Wizards redux: revisiting the P-11 signals intelligence satellites
by Dwayne A. Day Tuesday, September 7, 2021


One of the URSULA small signals intelligence satellites of the 1970s. A proposed upgrade was named “DRACULA,” for “Direct ReAdout URSULA,” but the name was rejected because a senior Air Force officer did not want to go to Washington and face jokes about “another blood-sucking program.” (credit: NRO)
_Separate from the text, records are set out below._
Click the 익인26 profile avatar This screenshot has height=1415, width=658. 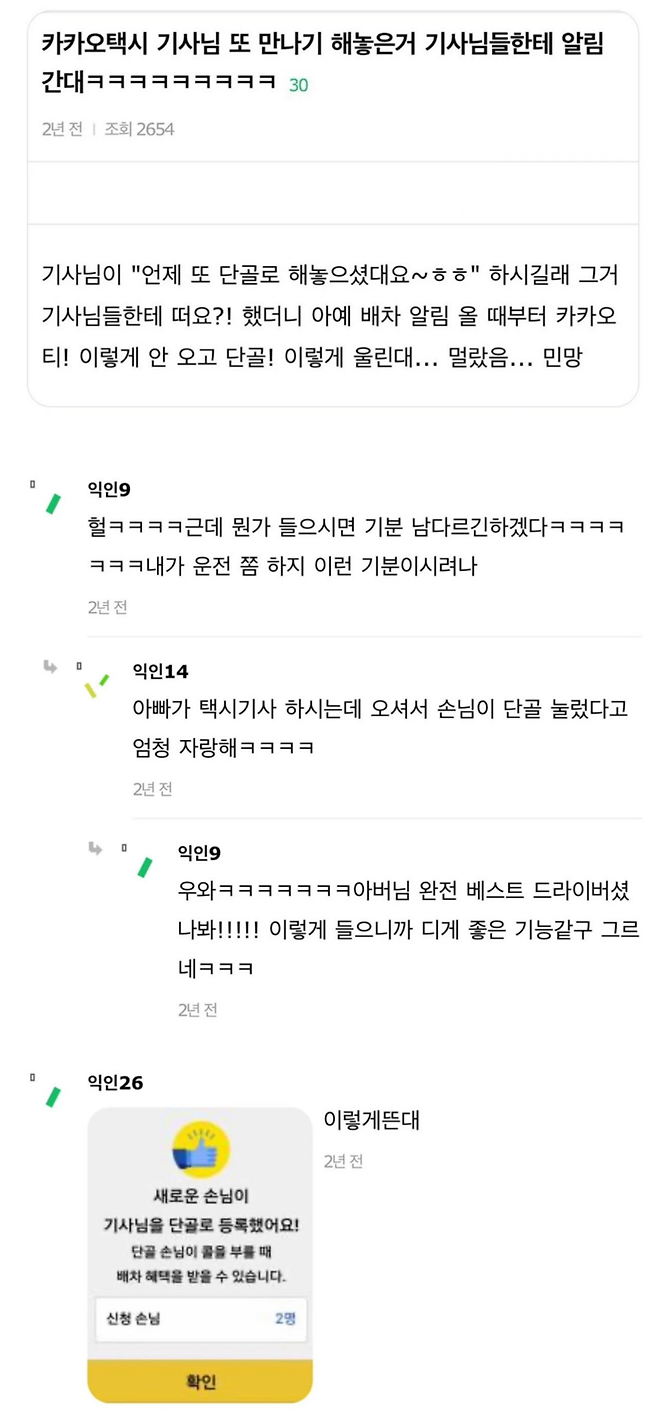coord(52,1096)
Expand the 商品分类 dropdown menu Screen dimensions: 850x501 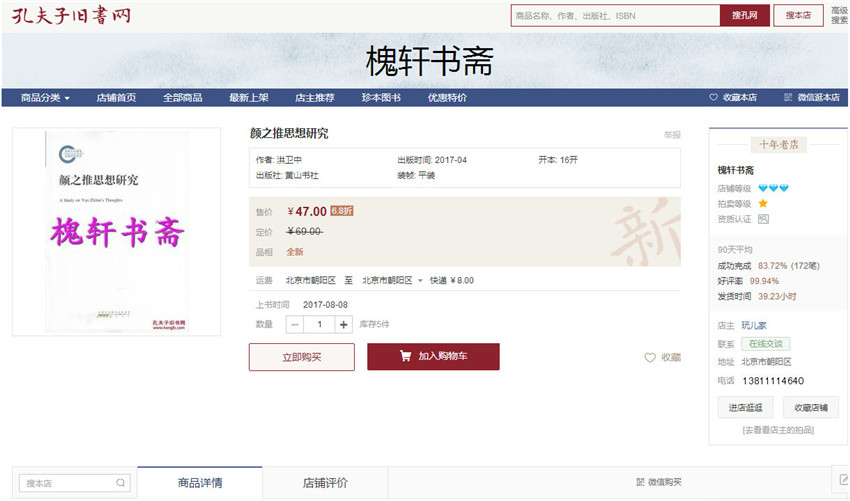(x=45, y=98)
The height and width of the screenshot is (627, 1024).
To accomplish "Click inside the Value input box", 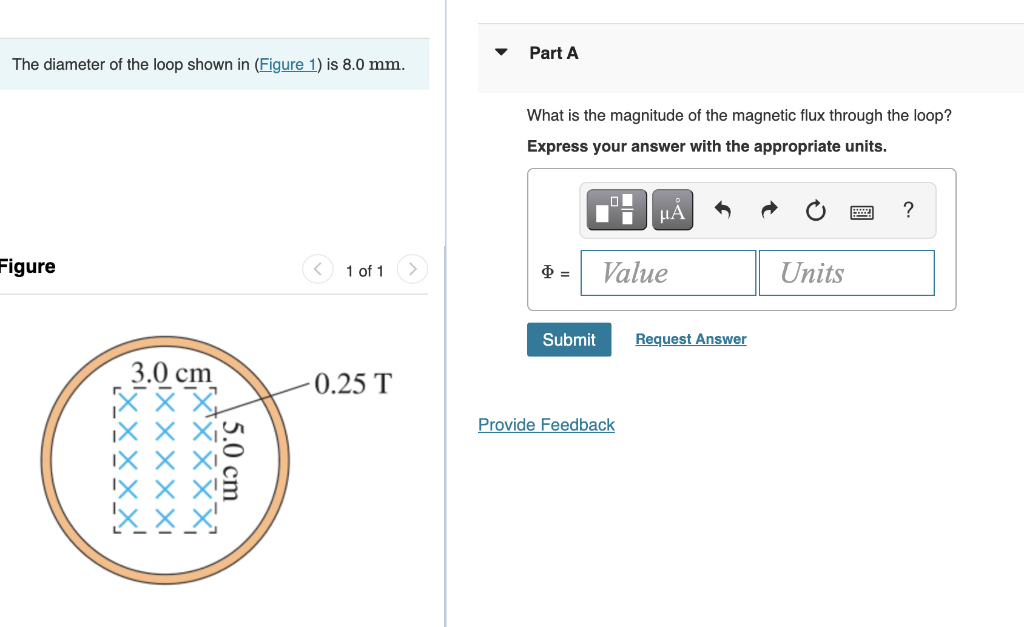I will 667,272.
September 2021 is the 60th anniversary of the establishment of the National Reconnaissance Office (NRO). For the 50th anniversary, the NRO declassified two major Cold War era photo-reconnaissance satellites named HEXAGON and GAMBIT. Will the NRO do something similar this time? Those who follow the NRO’s history have heard rumors that they might declassify the KH-11 KENNEN near-real-time reconnaissance satellite that first flew in 1976, although that might be a bit of wishful thinking. (See “Intersections in real time: the decision to build the KH-11 KENNEN reconnaissance satellite,” The Space Review, September 9, 2019.) One small step the NRO could take is to finish the declassification of the P-11 signals intelligence satellites that were built and launched from 1963 to 1992.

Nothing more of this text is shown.